PASSAGE TO READ >>

————

A person shall be put to death only on the testimony of two or more witnesses (17:6). Despite the admirable exhortation in this parashah to pursue justice (16:20), post-biblical Judaism restricted women’s participation in the judicial system. In response to the requirement of two witnesses for criminal cases in this verse and 19:15–17, Sifrei D’varim 190 asks, “Is a woman also qualified to give testimony?” Their answer is no, for they note that in 19:15 the Torah states “two witnesses” and further on, in 19:17, “two [men].” Reading these two biblical verses literally, the Rabbis reason: “As the meaning of ‘two’ in the one instance is men and not women, so the meaning of ‘two’ in the other instance is men and not women.” Even earlier, the Jewish historian Josephus (1st century C. E.) asserted that “by Jewish law women are disqualified as witnesses” (Jewish Antiquities 4.219).

————

SUPPLIED ENTRIES >>
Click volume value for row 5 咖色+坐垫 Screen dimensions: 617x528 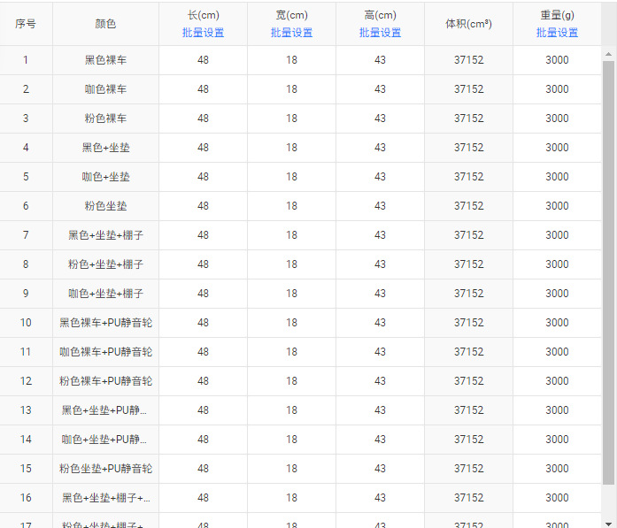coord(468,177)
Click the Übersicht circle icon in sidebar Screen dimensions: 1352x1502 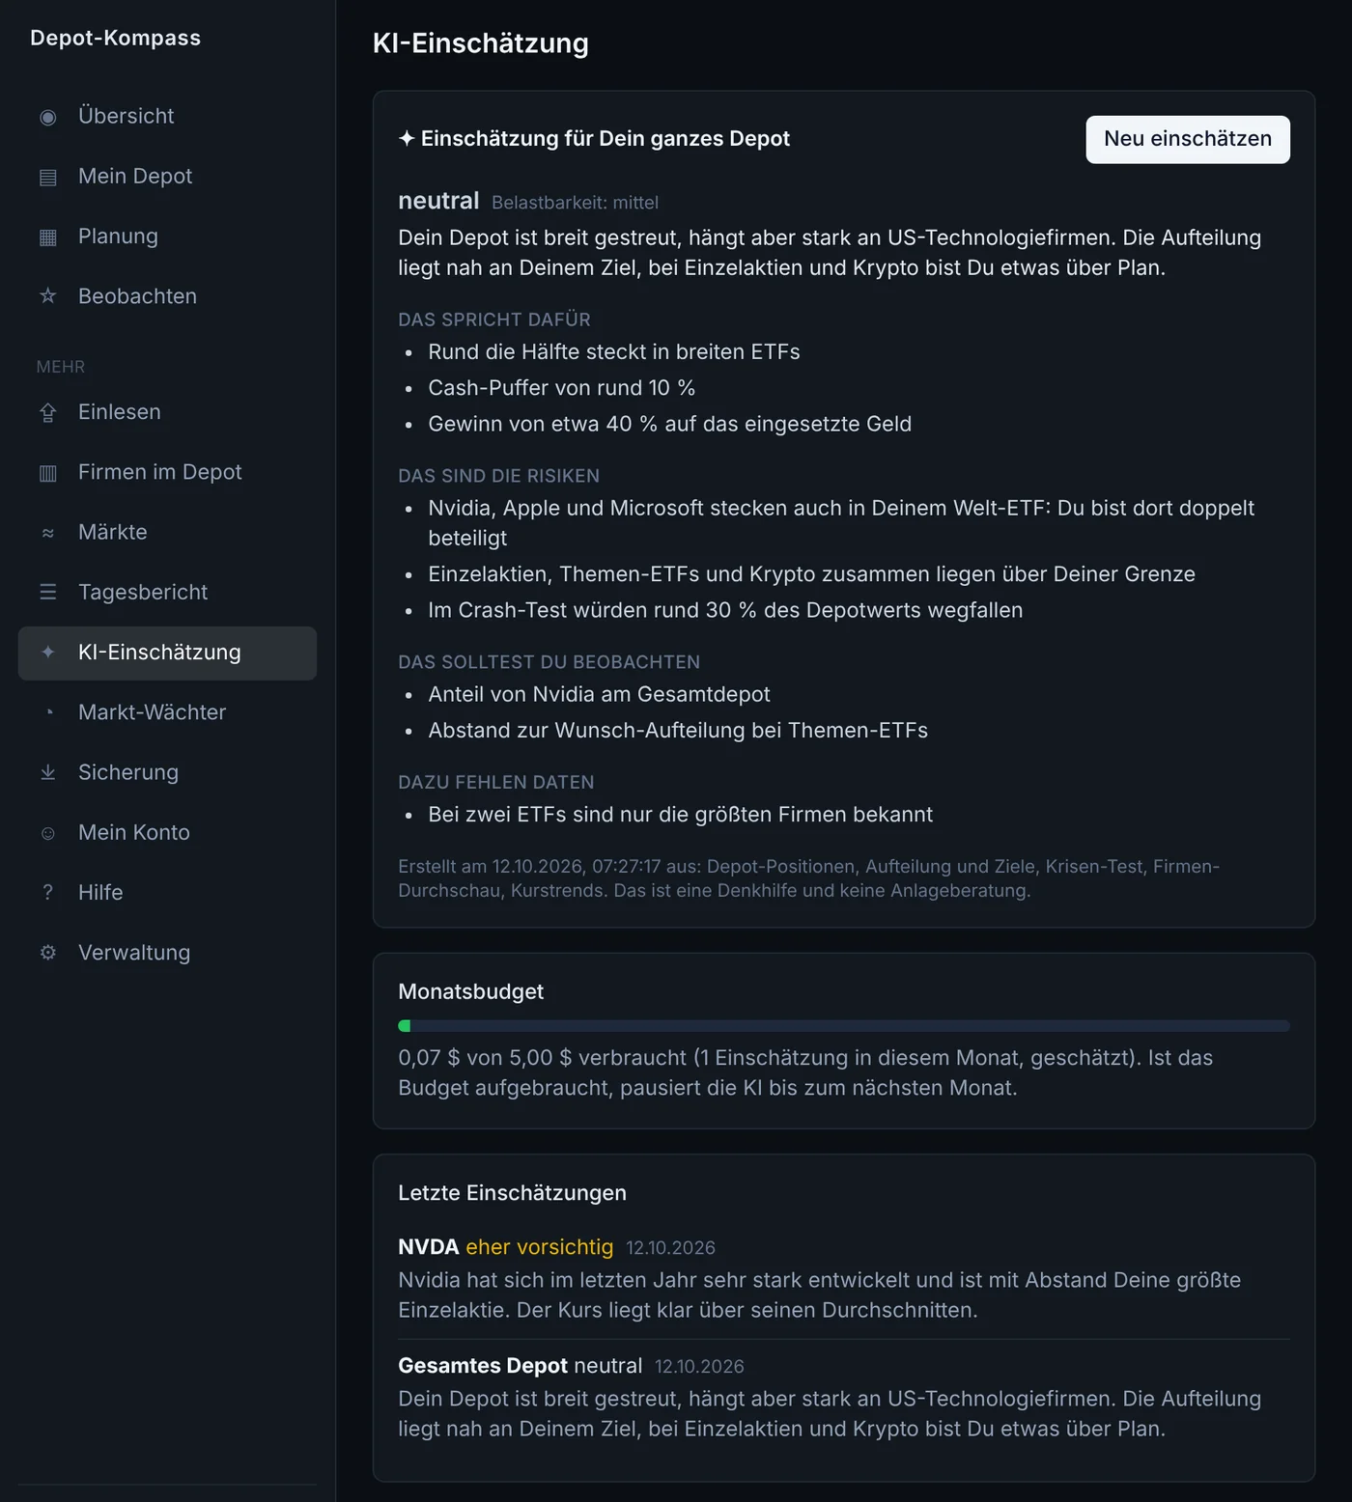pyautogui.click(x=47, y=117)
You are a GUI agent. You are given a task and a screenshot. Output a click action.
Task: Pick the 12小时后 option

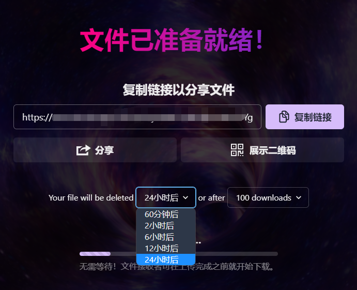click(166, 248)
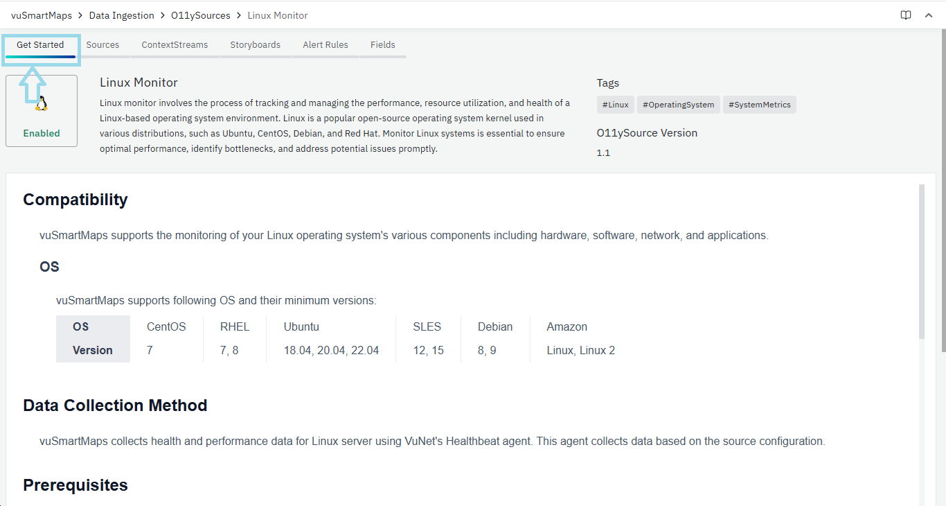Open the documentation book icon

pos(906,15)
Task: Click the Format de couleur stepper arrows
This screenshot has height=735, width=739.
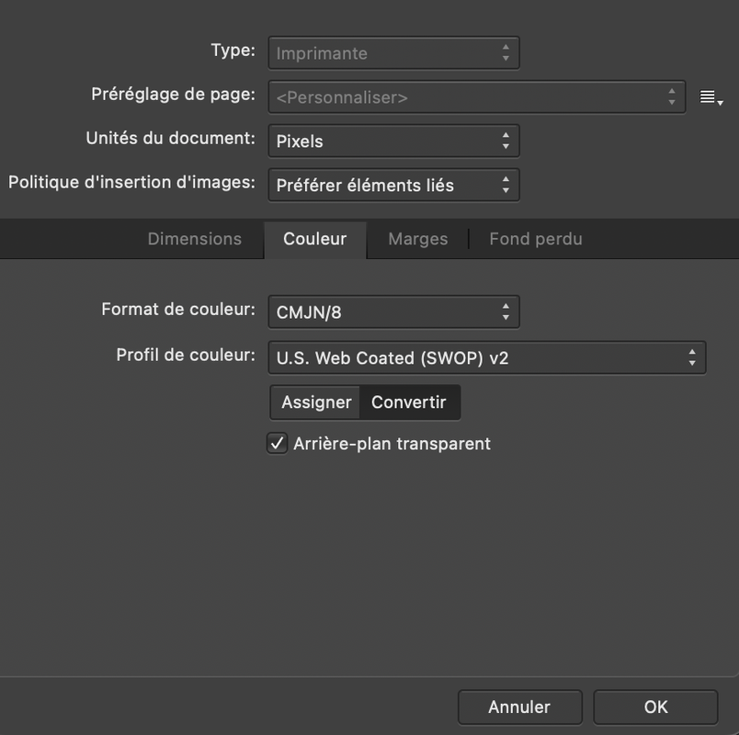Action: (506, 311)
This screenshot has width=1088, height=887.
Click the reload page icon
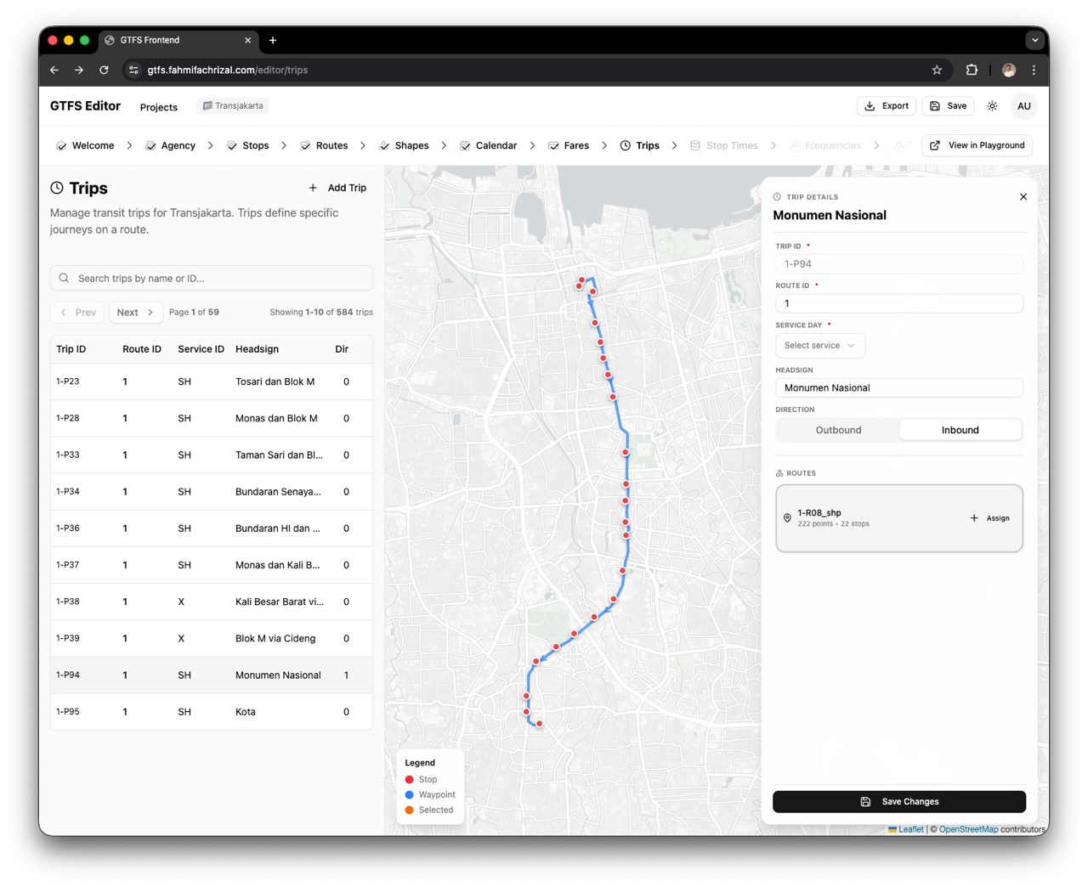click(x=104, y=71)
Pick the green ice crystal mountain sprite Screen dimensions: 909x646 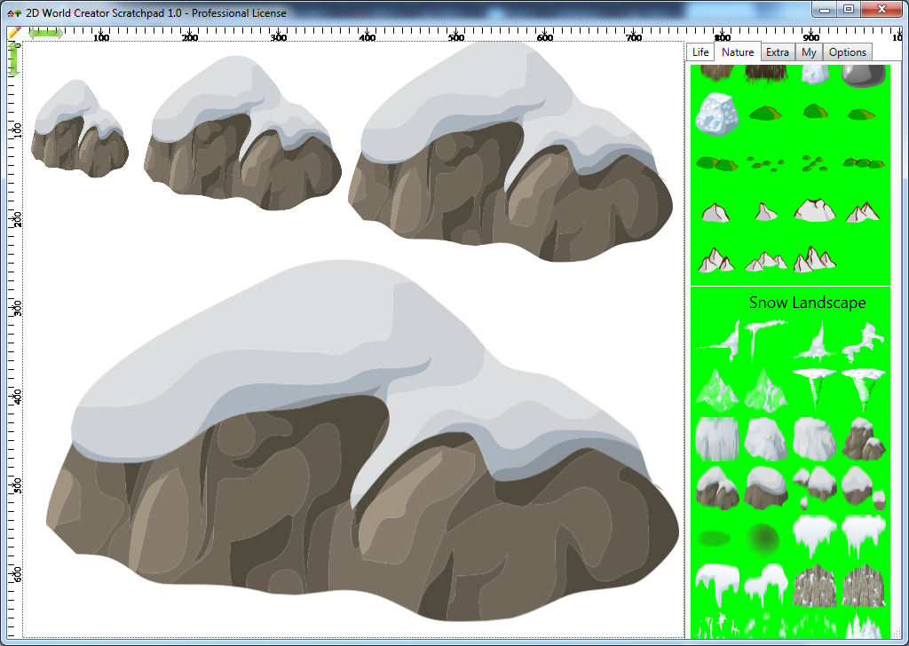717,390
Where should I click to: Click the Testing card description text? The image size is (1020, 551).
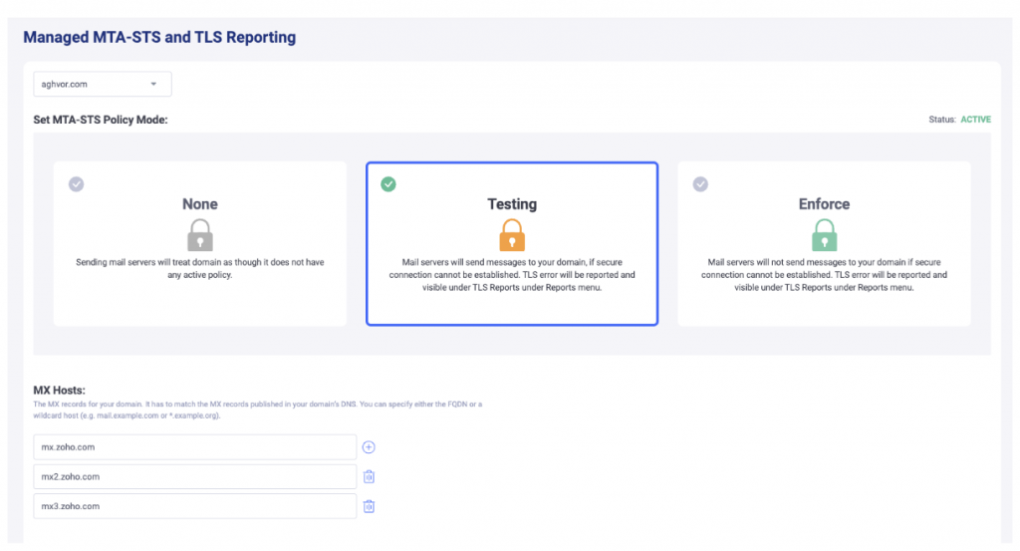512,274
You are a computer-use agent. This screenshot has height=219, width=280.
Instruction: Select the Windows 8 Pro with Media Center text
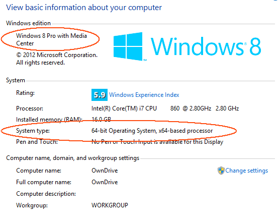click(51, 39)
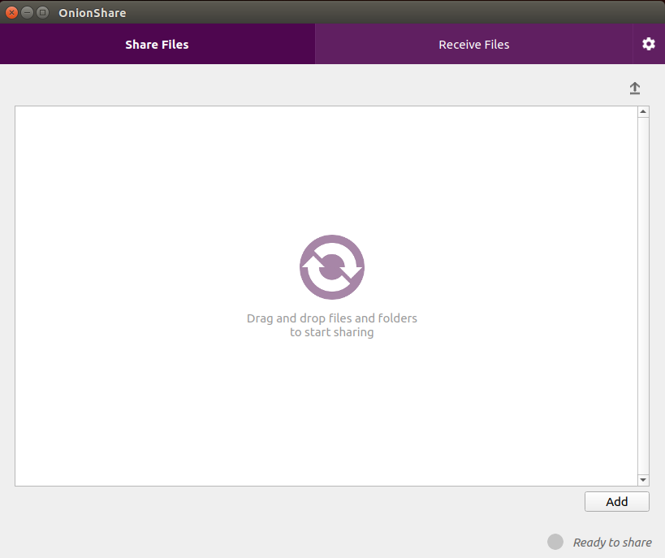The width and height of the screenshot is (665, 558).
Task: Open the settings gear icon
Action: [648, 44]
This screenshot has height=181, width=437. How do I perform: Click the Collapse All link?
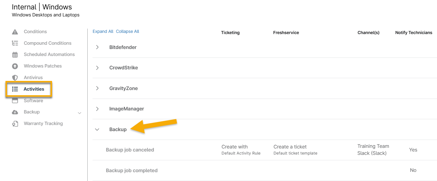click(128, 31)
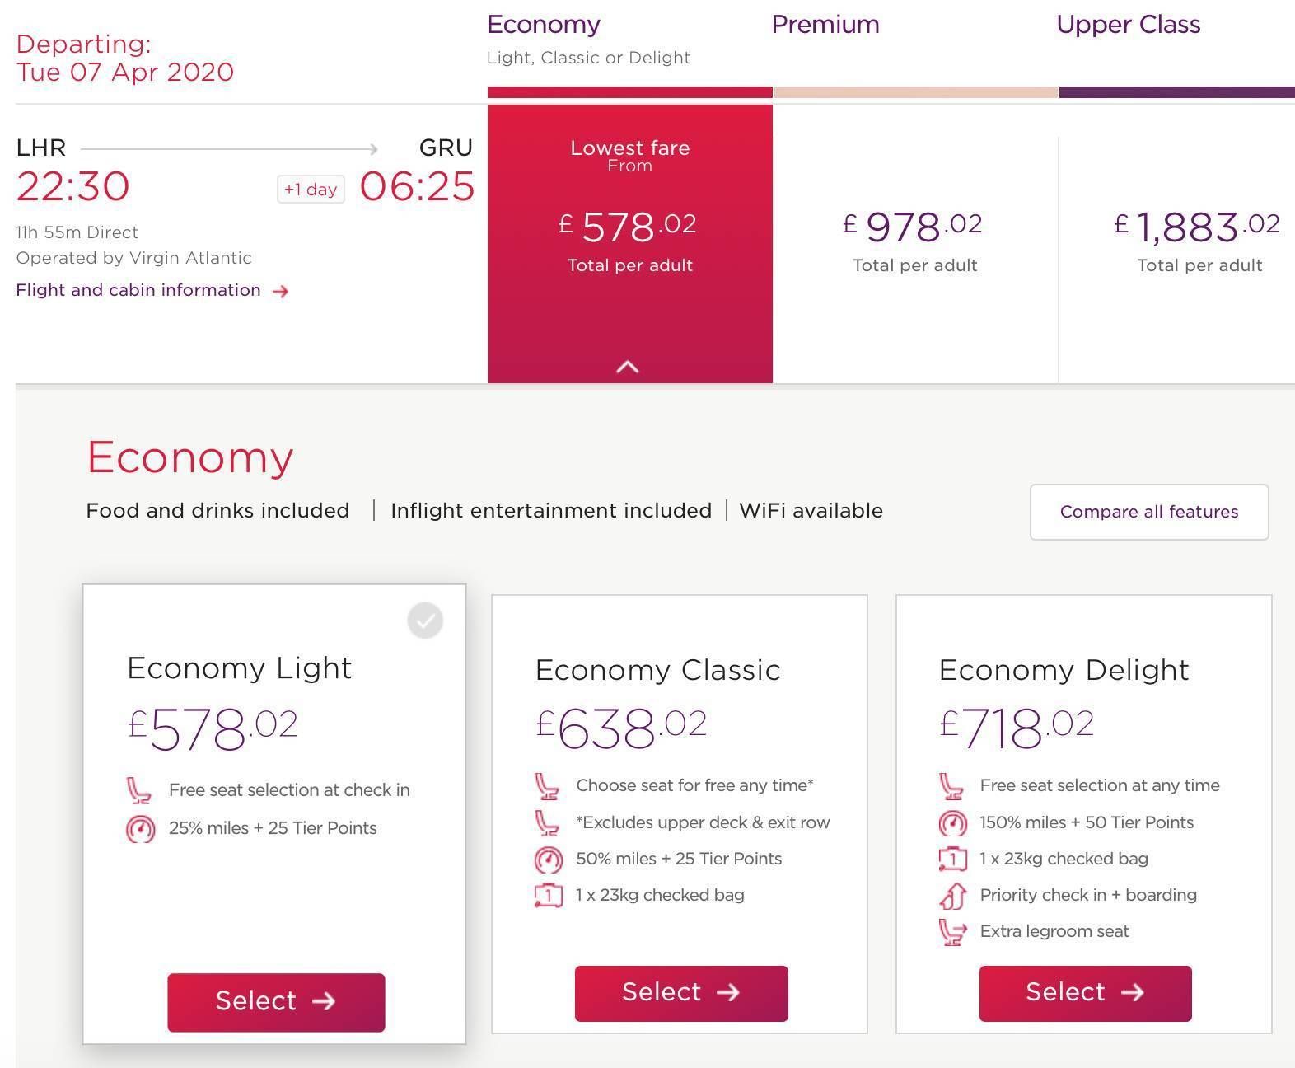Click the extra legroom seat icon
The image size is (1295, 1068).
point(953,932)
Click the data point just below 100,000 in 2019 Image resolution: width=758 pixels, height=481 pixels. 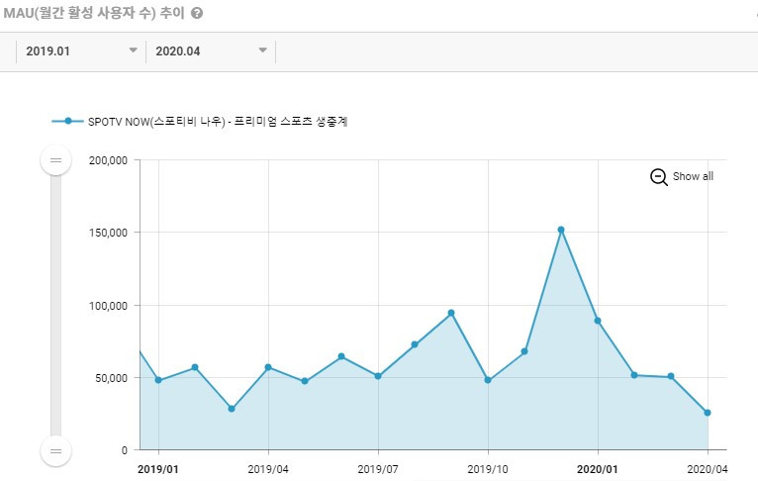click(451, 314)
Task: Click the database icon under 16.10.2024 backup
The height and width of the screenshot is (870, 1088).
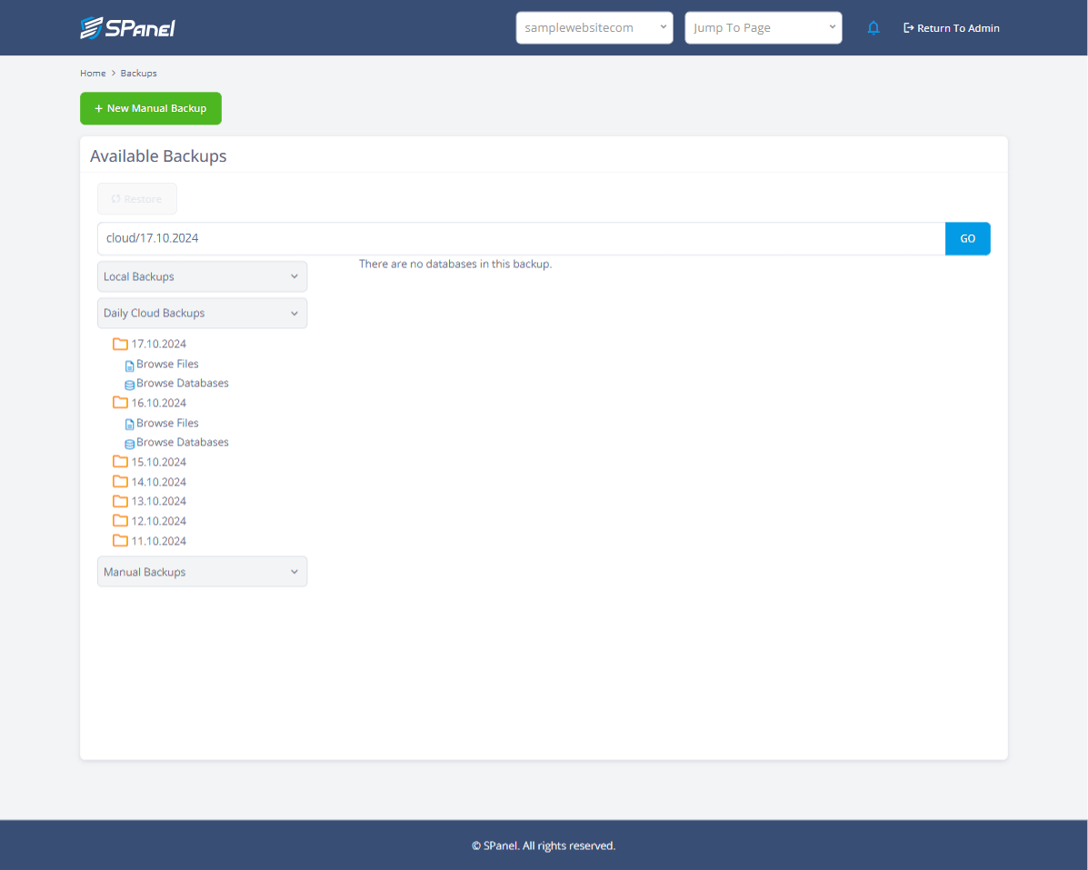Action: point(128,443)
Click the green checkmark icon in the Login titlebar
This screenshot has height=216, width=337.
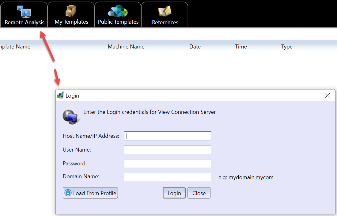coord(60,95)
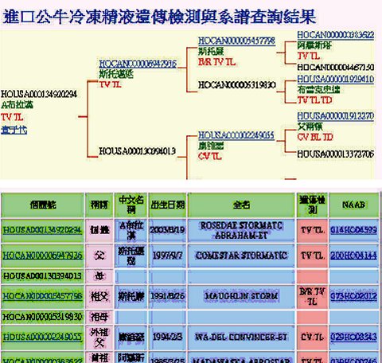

————

WHAT TO WORK ON >>
a) Reproduce a stretch of the passage on women as witnesses word for word: begin at the words "A person shall" and stop after "(Jewish Antiquities 4.219).".
b) Decide whether each statement agrees with the passage on women as witnesses, giving yes or no with the deciding words quoted from it. (i) Sifrei D'varim 190 concludes that a woman is qualified to give testimony. (ii) Josephus lived in the 1st century C.E. (iii) The exhortation to pursue justice is found at 16:20.

RESPONSES IN ORDER >>
a)
A person shall be put to death only on the testimony of two or more witnesses (17:6). Despite the admirable exhortation in this parashah to pursue justice (16:20), post-biblical Judaism restricted women’s participation in the judicial system. In response to the requirement of two witnesses for criminal cases in this verse and 19:15–17, Sifrei D’varim 190 asks, “Is a woman also qualified to give testimony?” Their answer is no, for they note that in 19:15 the Torah states “two witnesses” and further on, in 19:17, “two [men].” Reading these two biblical verses literally, the Rabbis reason: “As the meaning of ‘two’ in the one instance is men and not women, so the meaning of ‘two’ in the other instance is men and not women.” Even earlier, the Jewish historian Josephus (1st century C. E.) asserted that “by Jewish law women are disqualified as witnesses” (Jewish Antiquities 4.219).

b)
(i) No: "Their answer is no"
(ii) Yes: "the Jewish historian Josephus (1st century C. E.)"
(iii) Yes: "the admirable exhortation in this parashah to pursue justice (16:20)"